By the time he left to rehearse with the symphony, we didn’t know any more than when we’d started. I took the Altairi back to Dr. Wakamura, who didn’t seem all that happy to see them, tried to find a song with “blink” in it, to no avail, had dinner, and went back over to Calvin’s apartment.

He was already there, working. I started through the sheet music. “What about ‘Good Christian Men, Rejoice’?” I said. “It’s got ‘bow’ in it,” and the phone rang.

Calvin answered it. “What is it, Belinda?” he said, listened a moment, and then said, “Meg, turn on the TV,” and handed me the remote.

I switched on the television. Marvin the Martian was telling Bugs Bunny he planned to incinerate the earth. “CNN,” Calvin said. “It’s on forty.”

I punched in the channel and then was sorry. Reverend Thresher was standing in the audio lab in front of a mob of reporters, saying, “—happy to announce that we have found the answer to the Altairi’s actions in the mall yesterday. Christmas carols were playing over the sound system in the mall—”

“Oh, no,” I said.

“I thought the surveillance tapes didn’t have any sound,” Calvin said.

“They don’t. Someone else in the mall must have had a videocam.”

“—and when the Altairi heard those holy songs,” Reverend Thresher was saying, “they were overcome by the truth of their message, by the power of God’s blessed word—”

“Oh, no,” Calvin said.

“—and they sank to the ground in repentance for their sins.”

“They did not,” I said. “They sat down.”

“For the past nine months, scientists have been seeking to discover the reason why the Altairi came to our planet. They should have turned to our Blessed Savior instead, for it is in Him that all answers lie. Why have the Altairi come here? To be saved! They’ve come to be born again, as we shall demonstrate.” He held up a CD of Christmas carols.

“Oh, no !” we both said. I grabbed for my cell phone.

“Like the wise men of old,” Reverend Thresher was saying, “they have come seeking Christ, which proves that Christianity is the only true religion.”

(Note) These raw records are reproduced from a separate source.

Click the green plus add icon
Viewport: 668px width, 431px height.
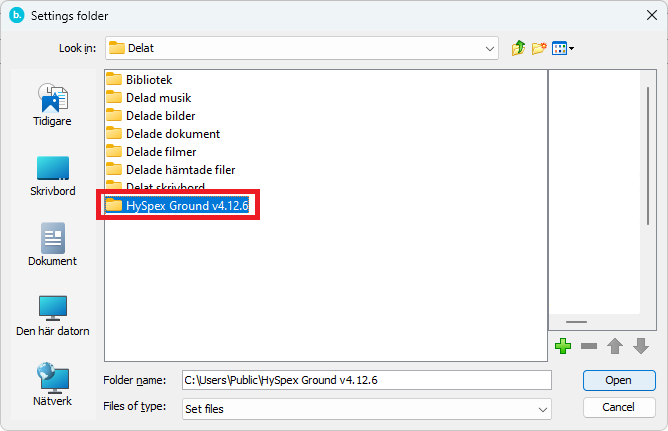point(563,346)
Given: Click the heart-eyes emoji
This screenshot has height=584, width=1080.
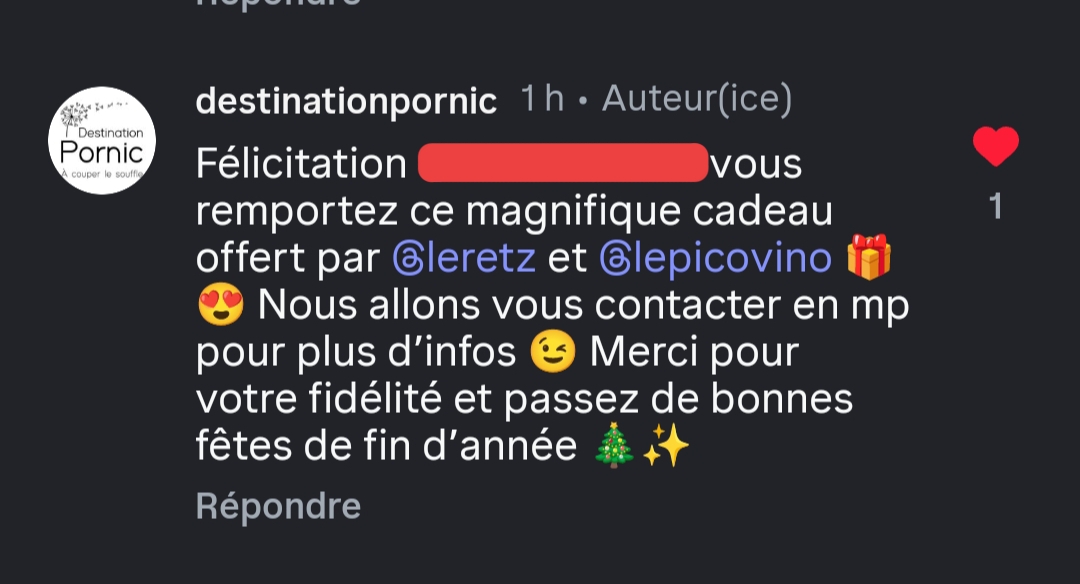Looking at the screenshot, I should pos(221,306).
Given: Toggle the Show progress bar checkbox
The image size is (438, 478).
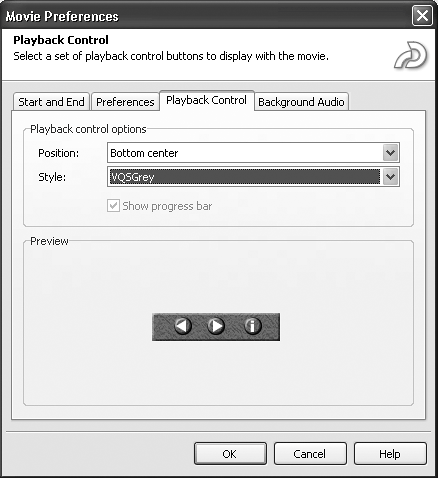Looking at the screenshot, I should pos(113,206).
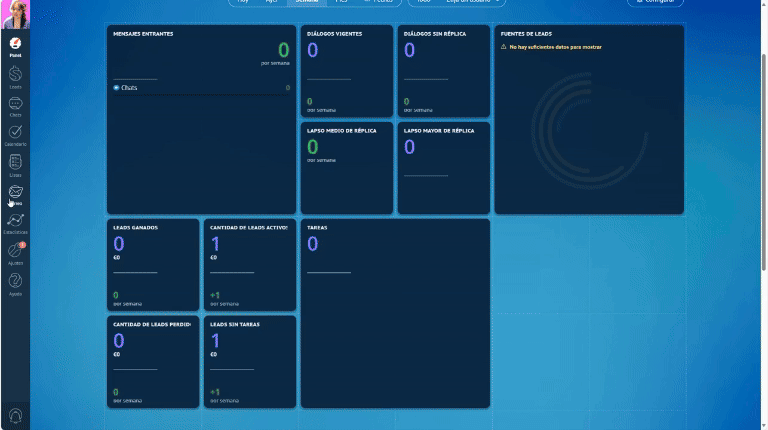Open the Panel dashboard icon in sidebar
Viewport: 768px width, 430px height.
pyautogui.click(x=15, y=47)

Dr. Morthman took forever to answer his phone. When he did, I said, “Dr. Morthman, you mustn’t let the Altairi listen to any Christmas carols—”

“I can’t talk now,” he said. “We’re in the middle of a press conference,” and hung up.

“Dr. Morthman—” I hit redial.

“There’s no time for that.” Calvin, who’d snatched up his keys and my coat, said, “Come on, we’ll take my car,” and as we racketed downstairs, “There were a lot of reporters there, and he just said something that will make every Jew, Muslim, Buddhist, Wiccan, and non-evangelical Christian on the planet go ballistic. If we’re lucky, he’ll still be answering questions when we get there.”